Directions for this task: Can you rewrite these records with every "Where should I click to" changed to "Which spot should I click to" and everything else left as it is?
----------
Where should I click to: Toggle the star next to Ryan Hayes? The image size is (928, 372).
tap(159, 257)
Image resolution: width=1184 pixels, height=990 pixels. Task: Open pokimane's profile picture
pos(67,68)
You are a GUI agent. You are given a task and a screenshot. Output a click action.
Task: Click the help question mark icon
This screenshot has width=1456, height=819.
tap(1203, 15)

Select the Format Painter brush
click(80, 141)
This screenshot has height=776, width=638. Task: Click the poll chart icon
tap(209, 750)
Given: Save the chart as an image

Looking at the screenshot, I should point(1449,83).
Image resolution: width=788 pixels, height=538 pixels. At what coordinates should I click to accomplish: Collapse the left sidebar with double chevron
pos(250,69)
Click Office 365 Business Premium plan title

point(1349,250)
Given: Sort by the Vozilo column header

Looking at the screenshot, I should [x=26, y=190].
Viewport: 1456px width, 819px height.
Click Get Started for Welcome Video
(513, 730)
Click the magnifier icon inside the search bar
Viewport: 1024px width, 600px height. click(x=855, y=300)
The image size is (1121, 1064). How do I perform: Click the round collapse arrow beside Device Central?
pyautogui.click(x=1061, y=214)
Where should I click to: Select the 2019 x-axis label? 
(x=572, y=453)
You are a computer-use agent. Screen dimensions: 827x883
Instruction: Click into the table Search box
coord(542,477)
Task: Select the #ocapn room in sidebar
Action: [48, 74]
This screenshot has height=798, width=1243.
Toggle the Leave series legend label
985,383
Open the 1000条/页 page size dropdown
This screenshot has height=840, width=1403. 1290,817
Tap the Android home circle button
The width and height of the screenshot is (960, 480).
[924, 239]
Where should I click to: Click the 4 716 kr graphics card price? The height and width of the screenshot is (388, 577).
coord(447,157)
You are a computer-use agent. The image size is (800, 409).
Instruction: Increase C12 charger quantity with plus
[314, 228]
----------
Expected answer:
Which spot should I click to: Toggle the star next to Ryan Hayes? The image size is (928, 372).
tap(159, 257)
Image resolution: width=1184 pixels, height=990 pixels. Task: Open pokimane's profile picture
pos(67,68)
You are a GUI agent. You are given a task and a screenshot. Output a click action.
Task: Click the help question mark icon
This screenshot has width=1456, height=819.
tap(1203, 15)

Select the Format Painter brush
click(80, 141)
This screenshot has height=776, width=638. Task: Click the poll chart icon
tap(209, 750)
Given: Save the chart as an image

Looking at the screenshot, I should point(1449,83).
Image resolution: width=788 pixels, height=538 pixels. At what coordinates should I click to accomplish: Collapse the left sidebar with double chevron
pos(250,69)
Click Office 365 Business Premium plan title

point(1349,250)
Given: Sort by the Vozilo column header

Looking at the screenshot, I should [x=26, y=190].
Viewport: 1456px width, 819px height.
Click Get Started for Welcome Video
(513, 730)
Click the magnifier icon inside the search bar
Viewport: 1024px width, 600px height. click(x=855, y=300)
The image size is (1121, 1064). How do I perform: Click the round collapse arrow beside Device Central?
pyautogui.click(x=1061, y=214)
Which spot should I click to: Select the 2019 x-axis label? 
(x=572, y=453)
You are a computer-use agent. Screen dimensions: 827x883
Instruction: Click into the table Search box
coord(542,477)
Task: Select the #ocapn room in sidebar
Action: [48, 74]
This screenshot has height=798, width=1243.
Toggle the Leave series legend label
985,383
Open the 1000条/页 page size dropdown
This screenshot has height=840, width=1403. 1290,817
Tap the Android home circle button
The width and height of the screenshot is (960, 480).
[924, 239]
Which spot should I click to: Click the 4 716 kr graphics card price? The height and width of the screenshot is (388, 577).
coord(447,157)
You are a computer-use agent. The image size is (800, 409).
Instruction: Increase C12 charger quantity with plus
[314, 228]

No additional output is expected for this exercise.